◆ Problem to solve ◆
Verbatim copy, images removed: write out the entries below.

◆ Dataset items ◆

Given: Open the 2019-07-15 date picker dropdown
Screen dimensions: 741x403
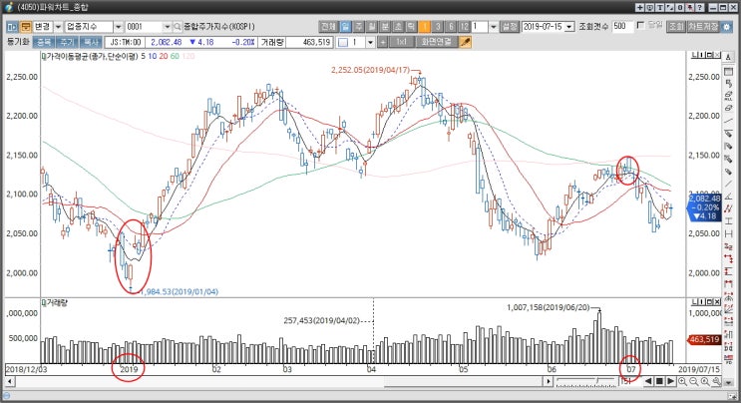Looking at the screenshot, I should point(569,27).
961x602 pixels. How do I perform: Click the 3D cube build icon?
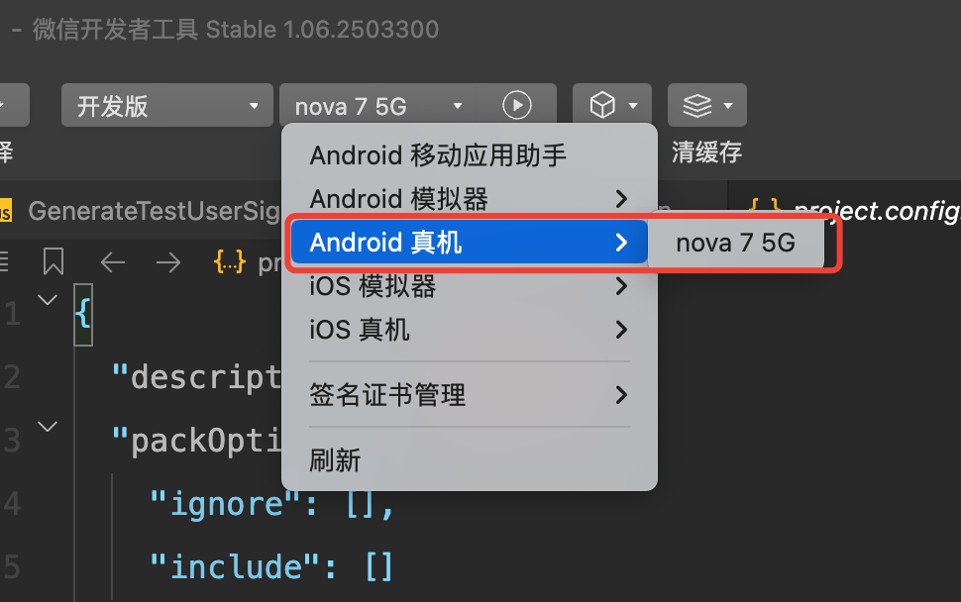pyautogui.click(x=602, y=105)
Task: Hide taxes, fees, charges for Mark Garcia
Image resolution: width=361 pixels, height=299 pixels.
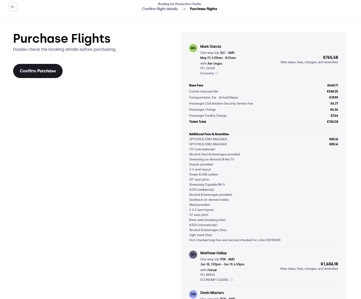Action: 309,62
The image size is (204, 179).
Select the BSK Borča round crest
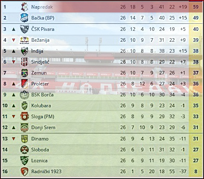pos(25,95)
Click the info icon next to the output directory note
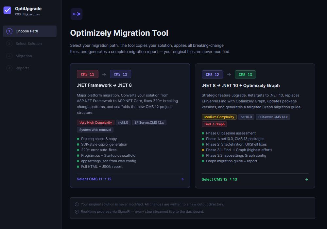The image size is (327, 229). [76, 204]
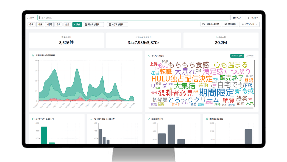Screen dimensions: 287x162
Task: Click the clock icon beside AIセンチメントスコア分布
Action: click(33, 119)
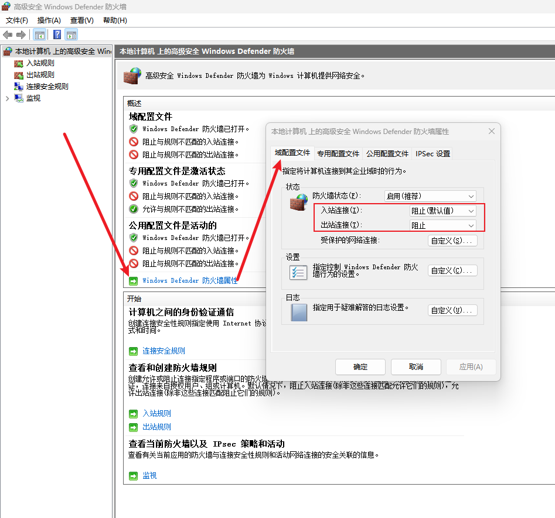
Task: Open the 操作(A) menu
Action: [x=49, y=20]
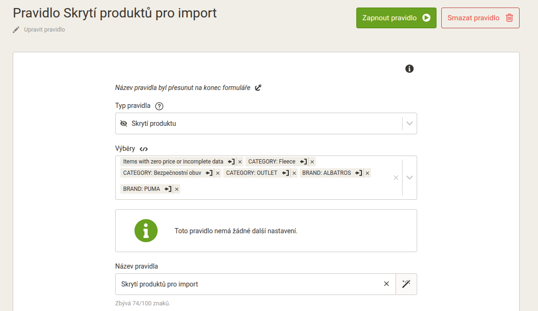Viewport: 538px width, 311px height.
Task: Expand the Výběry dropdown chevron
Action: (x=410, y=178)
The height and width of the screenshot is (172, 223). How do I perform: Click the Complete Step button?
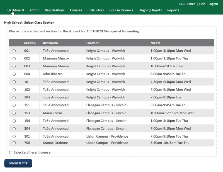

◆ Answer for the task ◆
Given: Open the 2019-07-15 date picker dropdown
Screen dimensions: 741x403
Looking at the screenshot, I should point(569,27).
961x602 pixels. How do I perform: Click the 3D cube build icon?
pyautogui.click(x=602, y=105)
Task: Hide taxes, fees, charges for Mark Garcia
Image resolution: width=361 pixels, height=299 pixels.
Action: 309,62
The image size is (204, 179).
Select the BSK Borča round crest
pos(25,95)
Click the info icon next to the output directory note
The image size is (327, 229). [76, 204]
Screen dimensions: 287x162
Task: Click the clock icon beside AIセンチメントスコア分布
Action: click(33, 119)
Task: Open the 操作(A) menu
Action: [x=49, y=20]
Viewport: 538px width, 311px height.
Task: Expand the Výběry dropdown chevron
Action: (x=410, y=178)
The height and width of the screenshot is (172, 223). How do I perform: Click the Complete Step button?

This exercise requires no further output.